**WHAT YOU SHOULD DO**
Reproduce each record exactly, leaving out no line.

== Segment start ==

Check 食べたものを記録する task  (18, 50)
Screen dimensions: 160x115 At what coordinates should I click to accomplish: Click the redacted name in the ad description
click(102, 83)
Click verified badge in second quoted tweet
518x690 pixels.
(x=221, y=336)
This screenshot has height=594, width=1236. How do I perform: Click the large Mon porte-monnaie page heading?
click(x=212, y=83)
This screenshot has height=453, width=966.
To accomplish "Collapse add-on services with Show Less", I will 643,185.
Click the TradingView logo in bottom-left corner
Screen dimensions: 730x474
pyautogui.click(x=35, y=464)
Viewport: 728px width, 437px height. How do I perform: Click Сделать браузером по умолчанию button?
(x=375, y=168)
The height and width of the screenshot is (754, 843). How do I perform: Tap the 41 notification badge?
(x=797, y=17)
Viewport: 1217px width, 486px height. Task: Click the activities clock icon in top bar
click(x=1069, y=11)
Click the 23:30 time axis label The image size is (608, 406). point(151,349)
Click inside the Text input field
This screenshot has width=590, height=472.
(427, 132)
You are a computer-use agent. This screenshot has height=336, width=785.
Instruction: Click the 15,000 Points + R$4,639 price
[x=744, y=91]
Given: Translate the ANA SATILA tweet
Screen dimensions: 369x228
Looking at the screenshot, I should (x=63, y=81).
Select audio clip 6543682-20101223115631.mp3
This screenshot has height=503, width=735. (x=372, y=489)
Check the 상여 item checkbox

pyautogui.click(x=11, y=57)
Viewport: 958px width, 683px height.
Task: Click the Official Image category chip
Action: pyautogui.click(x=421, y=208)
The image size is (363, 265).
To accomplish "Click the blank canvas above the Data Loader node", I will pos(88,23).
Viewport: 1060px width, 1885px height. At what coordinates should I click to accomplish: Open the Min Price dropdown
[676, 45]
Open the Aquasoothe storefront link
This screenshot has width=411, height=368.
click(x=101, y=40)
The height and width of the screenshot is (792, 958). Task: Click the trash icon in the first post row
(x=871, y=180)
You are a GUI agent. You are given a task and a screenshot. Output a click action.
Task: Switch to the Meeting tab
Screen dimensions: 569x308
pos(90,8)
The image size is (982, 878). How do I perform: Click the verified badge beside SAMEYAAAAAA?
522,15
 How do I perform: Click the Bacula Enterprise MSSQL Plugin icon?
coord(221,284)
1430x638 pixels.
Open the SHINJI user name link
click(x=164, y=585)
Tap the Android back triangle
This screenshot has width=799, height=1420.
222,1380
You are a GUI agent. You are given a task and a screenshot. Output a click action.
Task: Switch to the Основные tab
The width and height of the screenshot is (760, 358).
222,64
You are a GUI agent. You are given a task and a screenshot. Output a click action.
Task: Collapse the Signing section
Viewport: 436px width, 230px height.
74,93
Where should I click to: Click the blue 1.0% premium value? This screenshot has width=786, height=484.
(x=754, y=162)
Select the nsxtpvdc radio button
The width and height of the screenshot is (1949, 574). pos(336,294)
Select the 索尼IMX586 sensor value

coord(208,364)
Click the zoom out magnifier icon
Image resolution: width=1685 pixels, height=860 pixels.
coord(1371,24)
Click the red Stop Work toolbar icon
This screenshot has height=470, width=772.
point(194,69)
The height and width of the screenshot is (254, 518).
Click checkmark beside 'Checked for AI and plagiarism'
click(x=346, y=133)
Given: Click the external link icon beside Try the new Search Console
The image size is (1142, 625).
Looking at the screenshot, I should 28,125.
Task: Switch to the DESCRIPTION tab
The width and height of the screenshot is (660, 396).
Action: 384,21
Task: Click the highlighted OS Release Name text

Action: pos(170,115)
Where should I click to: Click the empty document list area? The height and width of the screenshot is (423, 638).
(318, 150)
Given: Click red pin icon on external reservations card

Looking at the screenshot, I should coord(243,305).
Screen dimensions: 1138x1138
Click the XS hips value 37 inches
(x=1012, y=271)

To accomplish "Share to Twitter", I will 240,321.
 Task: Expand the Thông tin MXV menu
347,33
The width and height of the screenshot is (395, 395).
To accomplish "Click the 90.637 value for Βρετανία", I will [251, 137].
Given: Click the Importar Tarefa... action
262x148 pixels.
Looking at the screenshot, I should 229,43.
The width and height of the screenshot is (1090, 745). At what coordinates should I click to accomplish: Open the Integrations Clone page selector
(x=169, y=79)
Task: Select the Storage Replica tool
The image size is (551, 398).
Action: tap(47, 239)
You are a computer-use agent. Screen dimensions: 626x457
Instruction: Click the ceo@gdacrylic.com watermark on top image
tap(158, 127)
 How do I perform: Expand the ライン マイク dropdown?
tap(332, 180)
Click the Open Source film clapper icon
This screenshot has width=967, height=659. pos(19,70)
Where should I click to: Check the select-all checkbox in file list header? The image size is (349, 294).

== Segment end ==

**RESULT OF THIS TASK**
Check 食べたものを記録する task  (18, 50)
Screen dimensions: 160x115 At what coordinates should I click to accomplish: Click the redacted name in the ad description
click(102, 83)
Click verified badge in second quoted tweet
518x690 pixels.
(x=221, y=336)
This screenshot has height=594, width=1236. How do I perform: Click the large Mon porte-monnaie page heading?
click(x=212, y=83)
This screenshot has height=453, width=966.
To accomplish "Collapse add-on services with Show Less", I will 643,185.
Click the TradingView logo in bottom-left corner
Screen dimensions: 730x474
pyautogui.click(x=35, y=464)
Viewport: 728px width, 437px height. How do I perform: Click Сделать браузером по умолчанию button?
(x=375, y=168)
The height and width of the screenshot is (754, 843). How do I perform: Tap the 41 notification badge?
(x=797, y=17)
Viewport: 1217px width, 486px height. Task: Click the activities clock icon in top bar
click(x=1069, y=11)
Click the 23:30 time axis label The image size is (608, 406). point(151,349)
Click inside the Text input field
This screenshot has width=590, height=472.
(427, 132)
You are a computer-use agent. This screenshot has height=336, width=785.
Instruction: Click the 15,000 Points + R$4,639 price
[x=744, y=91]
Given: Translate the ANA SATILA tweet
Screen dimensions: 369x228
Looking at the screenshot, I should (x=63, y=81).
Select audio clip 6543682-20101223115631.mp3
This screenshot has height=503, width=735. (x=372, y=489)
Check the 상여 item checkbox

pyautogui.click(x=11, y=57)
Viewport: 958px width, 683px height.
Task: Click the Official Image category chip
Action: pyautogui.click(x=421, y=208)
The image size is (363, 265).
To accomplish "Click the blank canvas above the Data Loader node", I will pos(88,23).
Viewport: 1060px width, 1885px height. At what coordinates should I click to accomplish: Open the Min Price dropdown
[676, 45]
Open the Aquasoothe storefront link
This screenshot has width=411, height=368.
click(x=101, y=40)
The height and width of the screenshot is (792, 958). Task: Click the trash icon in the first post row
(x=871, y=180)
You are a GUI agent. You are given a task and a screenshot. Output a click action.
Task: Switch to the Meeting tab
Screen dimensions: 569x308
pos(90,8)
The image size is (982, 878). How do I perform: Click the verified badge beside SAMEYAAAAAA?
522,15
 How do I perform: Click the Bacula Enterprise MSSQL Plugin icon?
coord(221,284)
1430x638 pixels.
Open the SHINJI user name link
click(x=164, y=585)
Tap the Android back triangle
This screenshot has width=799, height=1420.
222,1380
You are a GUI agent. You are given a task and a screenshot. Output a click action.
Task: Switch to the Основные tab
The width and height of the screenshot is (760, 358).
222,64
You are a GUI agent. You are given a task and a screenshot. Output a click action.
Task: Collapse the Signing section
Viewport: 436px width, 230px height.
74,93
Where should I click to: Click the blue 1.0% premium value? This screenshot has width=786, height=484.
(x=754, y=162)
Select the nsxtpvdc radio button
The width and height of the screenshot is (1949, 574). pos(336,294)
Select the 索尼IMX586 sensor value

coord(208,364)
Click the zoom out magnifier icon
Image resolution: width=1685 pixels, height=860 pixels.
coord(1371,24)
Click the red Stop Work toolbar icon
This screenshot has height=470, width=772.
point(194,69)
The height and width of the screenshot is (254, 518).
Click checkmark beside 'Checked for AI and plagiarism'
click(x=346, y=133)
Given: Click the external link icon beside Try the new Search Console
The image size is (1142, 625).
Looking at the screenshot, I should 28,125.
Task: Switch to the DESCRIPTION tab
The width and height of the screenshot is (660, 396).
Action: 384,21
Task: Click the highlighted OS Release Name text

Action: pos(170,115)
Where should I click to: Click the empty document list area? The height and width of the screenshot is (423, 638).
(318, 150)
Given: Click red pin icon on external reservations card

Looking at the screenshot, I should coord(243,305).
Screen dimensions: 1138x1138
Click the XS hips value 37 inches
(x=1012, y=271)

To accomplish "Share to Twitter", I will 240,321.
 Task: Expand the Thông tin MXV menu
347,33
The width and height of the screenshot is (395, 395).
To accomplish "Click the 90.637 value for Βρετανία", I will [251, 137].
Given: Click the Importar Tarefa... action
262x148 pixels.
Looking at the screenshot, I should 229,43.
The width and height of the screenshot is (1090, 745). At what coordinates should I click to accomplish: Open the Integrations Clone page selector
(x=169, y=79)
Task: Select the Storage Replica tool
The image size is (551, 398).
Action: tap(47, 239)
You are a computer-use agent. Screen dimensions: 626x457
Instruction: Click the ceo@gdacrylic.com watermark on top image
tap(158, 127)
 How do I perform: Expand the ライン マイク dropdown?
tap(332, 180)
Click the Open Source film clapper icon
This screenshot has width=967, height=659. pos(19,70)
Where should I click to: Check the select-all checkbox in file list header? The image size is (349, 294).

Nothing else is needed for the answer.